Das hat mich dazu gebracht, mehr und mehr zu improvisieren. Ich habe auch die Art meines Vaters, intuitiv zu musizieren, ausgeübt. Bereits 1975 durfte ich mit ihm eine Schallplattenaufnahme machen in London mit intuitiver Musik. In den 80iger Jahren dann vor allem mit dem „Ensemble für Intuitive Musik Weimar“, das es heute noch gibt. Das war etwas ganz Besonderes und auch Provokatives in der damaligen DDR, und es gestaltete einen Freiraum, zu dem viele Menschen hinpilgerten, nach Weimar in eine kleine Kirche, weil da plötzlich eine geistige Offenheit spürbar wurde. Dann bin ich weitergegangen, habe auch Elemente des Jazz einbezogen – ich wollte einfach frei sein in der Musik, mich stilistisch nicht eingrenzen.
Intuitiv heißt ja nicht, den Verstand und das Gewusste ganz auszublenden.
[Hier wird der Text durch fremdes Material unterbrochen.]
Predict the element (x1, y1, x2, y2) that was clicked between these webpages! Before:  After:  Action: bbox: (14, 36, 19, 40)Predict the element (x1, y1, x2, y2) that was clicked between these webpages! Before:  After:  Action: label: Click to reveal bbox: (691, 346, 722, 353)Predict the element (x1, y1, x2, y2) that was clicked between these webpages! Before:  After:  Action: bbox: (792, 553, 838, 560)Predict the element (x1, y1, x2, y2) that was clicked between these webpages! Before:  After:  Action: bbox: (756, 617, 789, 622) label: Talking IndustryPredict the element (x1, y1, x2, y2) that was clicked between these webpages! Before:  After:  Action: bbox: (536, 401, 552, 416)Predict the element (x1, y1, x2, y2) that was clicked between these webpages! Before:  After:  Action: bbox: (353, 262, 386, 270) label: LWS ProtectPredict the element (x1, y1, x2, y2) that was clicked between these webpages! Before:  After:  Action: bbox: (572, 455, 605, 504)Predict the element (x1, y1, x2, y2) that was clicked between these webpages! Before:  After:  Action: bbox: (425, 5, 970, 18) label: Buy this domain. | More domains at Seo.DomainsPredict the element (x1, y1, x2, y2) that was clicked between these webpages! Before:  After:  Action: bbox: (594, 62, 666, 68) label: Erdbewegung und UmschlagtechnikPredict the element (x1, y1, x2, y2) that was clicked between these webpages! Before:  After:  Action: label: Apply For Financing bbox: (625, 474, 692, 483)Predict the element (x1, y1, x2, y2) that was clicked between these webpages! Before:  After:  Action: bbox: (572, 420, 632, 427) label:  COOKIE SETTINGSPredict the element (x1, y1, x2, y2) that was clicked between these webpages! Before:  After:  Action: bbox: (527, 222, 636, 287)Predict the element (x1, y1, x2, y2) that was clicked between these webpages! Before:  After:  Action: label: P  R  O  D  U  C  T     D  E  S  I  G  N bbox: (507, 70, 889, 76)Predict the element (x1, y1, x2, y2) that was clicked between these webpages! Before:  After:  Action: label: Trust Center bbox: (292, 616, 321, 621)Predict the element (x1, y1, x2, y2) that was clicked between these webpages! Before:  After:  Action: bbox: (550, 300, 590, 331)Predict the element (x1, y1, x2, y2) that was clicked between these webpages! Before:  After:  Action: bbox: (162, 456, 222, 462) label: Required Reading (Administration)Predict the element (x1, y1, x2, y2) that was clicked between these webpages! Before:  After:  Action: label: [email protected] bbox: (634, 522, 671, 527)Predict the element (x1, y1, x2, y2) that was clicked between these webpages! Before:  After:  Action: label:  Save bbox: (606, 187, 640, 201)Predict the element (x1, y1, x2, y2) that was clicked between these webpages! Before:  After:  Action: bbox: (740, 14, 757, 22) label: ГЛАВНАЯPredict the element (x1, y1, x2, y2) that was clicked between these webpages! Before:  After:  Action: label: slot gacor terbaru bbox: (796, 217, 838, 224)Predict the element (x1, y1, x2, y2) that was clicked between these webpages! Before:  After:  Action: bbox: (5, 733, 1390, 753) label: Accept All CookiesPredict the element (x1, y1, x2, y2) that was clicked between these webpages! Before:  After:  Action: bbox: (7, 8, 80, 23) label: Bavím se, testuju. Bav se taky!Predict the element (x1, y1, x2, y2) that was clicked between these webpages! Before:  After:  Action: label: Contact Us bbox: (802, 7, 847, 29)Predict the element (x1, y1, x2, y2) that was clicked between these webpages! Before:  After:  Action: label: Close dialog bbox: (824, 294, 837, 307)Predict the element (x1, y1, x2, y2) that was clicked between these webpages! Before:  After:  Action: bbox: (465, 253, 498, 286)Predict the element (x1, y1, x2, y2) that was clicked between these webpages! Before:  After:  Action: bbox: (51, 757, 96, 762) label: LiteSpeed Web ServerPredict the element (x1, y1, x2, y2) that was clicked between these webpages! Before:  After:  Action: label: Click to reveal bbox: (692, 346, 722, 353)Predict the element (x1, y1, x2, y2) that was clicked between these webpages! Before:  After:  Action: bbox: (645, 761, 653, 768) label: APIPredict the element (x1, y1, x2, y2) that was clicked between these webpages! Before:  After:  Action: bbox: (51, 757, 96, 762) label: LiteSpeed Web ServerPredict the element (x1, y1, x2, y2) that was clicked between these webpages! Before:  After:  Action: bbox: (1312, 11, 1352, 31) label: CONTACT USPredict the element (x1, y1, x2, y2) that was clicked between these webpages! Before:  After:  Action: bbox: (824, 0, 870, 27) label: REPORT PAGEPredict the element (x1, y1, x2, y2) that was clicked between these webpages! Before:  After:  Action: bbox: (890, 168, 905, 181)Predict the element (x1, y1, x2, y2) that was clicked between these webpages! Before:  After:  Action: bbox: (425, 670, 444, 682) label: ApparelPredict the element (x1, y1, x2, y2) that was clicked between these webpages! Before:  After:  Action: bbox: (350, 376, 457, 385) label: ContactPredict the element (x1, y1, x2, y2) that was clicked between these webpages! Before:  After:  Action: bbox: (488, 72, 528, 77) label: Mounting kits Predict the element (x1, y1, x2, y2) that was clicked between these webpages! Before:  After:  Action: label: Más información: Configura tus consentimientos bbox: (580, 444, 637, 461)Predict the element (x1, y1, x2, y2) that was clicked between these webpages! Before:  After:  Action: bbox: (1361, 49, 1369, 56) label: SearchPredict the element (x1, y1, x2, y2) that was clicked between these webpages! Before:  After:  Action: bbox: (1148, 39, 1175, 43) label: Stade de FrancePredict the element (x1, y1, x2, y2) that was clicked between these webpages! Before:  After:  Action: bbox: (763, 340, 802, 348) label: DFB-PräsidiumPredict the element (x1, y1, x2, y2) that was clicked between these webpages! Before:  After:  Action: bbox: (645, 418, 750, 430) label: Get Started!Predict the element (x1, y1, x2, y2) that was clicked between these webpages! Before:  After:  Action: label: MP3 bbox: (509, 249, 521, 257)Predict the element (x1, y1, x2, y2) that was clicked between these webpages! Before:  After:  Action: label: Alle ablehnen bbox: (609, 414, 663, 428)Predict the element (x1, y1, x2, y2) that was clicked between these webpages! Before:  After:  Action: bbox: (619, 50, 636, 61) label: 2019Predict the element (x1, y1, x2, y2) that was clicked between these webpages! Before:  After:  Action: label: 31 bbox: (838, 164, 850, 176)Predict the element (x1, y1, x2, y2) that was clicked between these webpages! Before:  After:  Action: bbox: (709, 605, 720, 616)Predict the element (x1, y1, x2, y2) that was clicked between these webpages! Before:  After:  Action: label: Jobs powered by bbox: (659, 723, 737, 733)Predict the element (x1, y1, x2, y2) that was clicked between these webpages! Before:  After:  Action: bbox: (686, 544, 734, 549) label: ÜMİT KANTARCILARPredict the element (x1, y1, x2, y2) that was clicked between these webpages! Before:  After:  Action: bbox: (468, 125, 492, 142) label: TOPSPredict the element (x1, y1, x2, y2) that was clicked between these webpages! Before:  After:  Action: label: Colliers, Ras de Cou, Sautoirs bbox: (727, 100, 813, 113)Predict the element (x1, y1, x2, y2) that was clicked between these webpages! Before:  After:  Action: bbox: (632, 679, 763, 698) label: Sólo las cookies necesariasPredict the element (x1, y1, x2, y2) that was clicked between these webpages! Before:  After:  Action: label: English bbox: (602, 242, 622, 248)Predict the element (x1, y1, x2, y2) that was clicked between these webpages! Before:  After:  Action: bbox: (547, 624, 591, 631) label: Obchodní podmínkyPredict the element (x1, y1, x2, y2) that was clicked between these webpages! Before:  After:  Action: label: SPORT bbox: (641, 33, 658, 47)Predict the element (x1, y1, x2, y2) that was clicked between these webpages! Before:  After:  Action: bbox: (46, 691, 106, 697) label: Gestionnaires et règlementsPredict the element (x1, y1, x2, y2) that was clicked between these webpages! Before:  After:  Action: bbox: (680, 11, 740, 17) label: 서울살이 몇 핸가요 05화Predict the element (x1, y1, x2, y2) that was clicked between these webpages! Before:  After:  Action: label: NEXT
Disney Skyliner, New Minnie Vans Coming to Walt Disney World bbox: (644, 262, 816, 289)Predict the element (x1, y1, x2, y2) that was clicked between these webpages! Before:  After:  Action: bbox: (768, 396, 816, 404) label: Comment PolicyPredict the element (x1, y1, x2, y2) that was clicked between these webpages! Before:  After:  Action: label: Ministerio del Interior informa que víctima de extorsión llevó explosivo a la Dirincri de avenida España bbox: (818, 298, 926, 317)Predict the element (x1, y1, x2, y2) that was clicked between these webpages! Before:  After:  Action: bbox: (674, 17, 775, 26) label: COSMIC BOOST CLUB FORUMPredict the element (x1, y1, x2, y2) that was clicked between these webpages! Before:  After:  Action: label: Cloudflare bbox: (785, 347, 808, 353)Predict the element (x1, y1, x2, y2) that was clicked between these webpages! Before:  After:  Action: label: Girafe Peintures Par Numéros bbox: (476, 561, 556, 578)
Ich habe auch selber angefangen zu komponieren, habe viele Mischformen von Komposition und Improvisation ausprobiert, bin aber dann immer intensiver in die improvisierte und intuitive Musik eingestiegen, denn dabei wird man selbst zum unmittelbaren Gestalter von Inhalt und Form, man hat die ganze Verantwortung. In der Maternuskirche in Köln habe ich zwischen 2000 und 2010 mehr als einhundert Konzerte mit intuitiver Musik gegeben, jeden Monat ein Konzert. Dabei konnte ich wertvolle Erfahrungen sammeln. In der intuitiven Musik trifft man im Bruchteil einer Sekunde ganz viele Entscheidungen. Man wird zum Komponist in real time – instant composing, wie Gary Peacock das mal genannt hat. Mit Kompositionen, die auf dem Papier (oder heute am Computer) entstehen, kann man es und soll es meiner Meinung nach auch nicht vergleichen. Improvisation kann sich in der Komplexität und Genauigkeit nicht mit einer Komposition messen, wo ich mir z. B. einen ganzen Tag Zeit nehme, um eine oder zwei Minuten zu komponieren.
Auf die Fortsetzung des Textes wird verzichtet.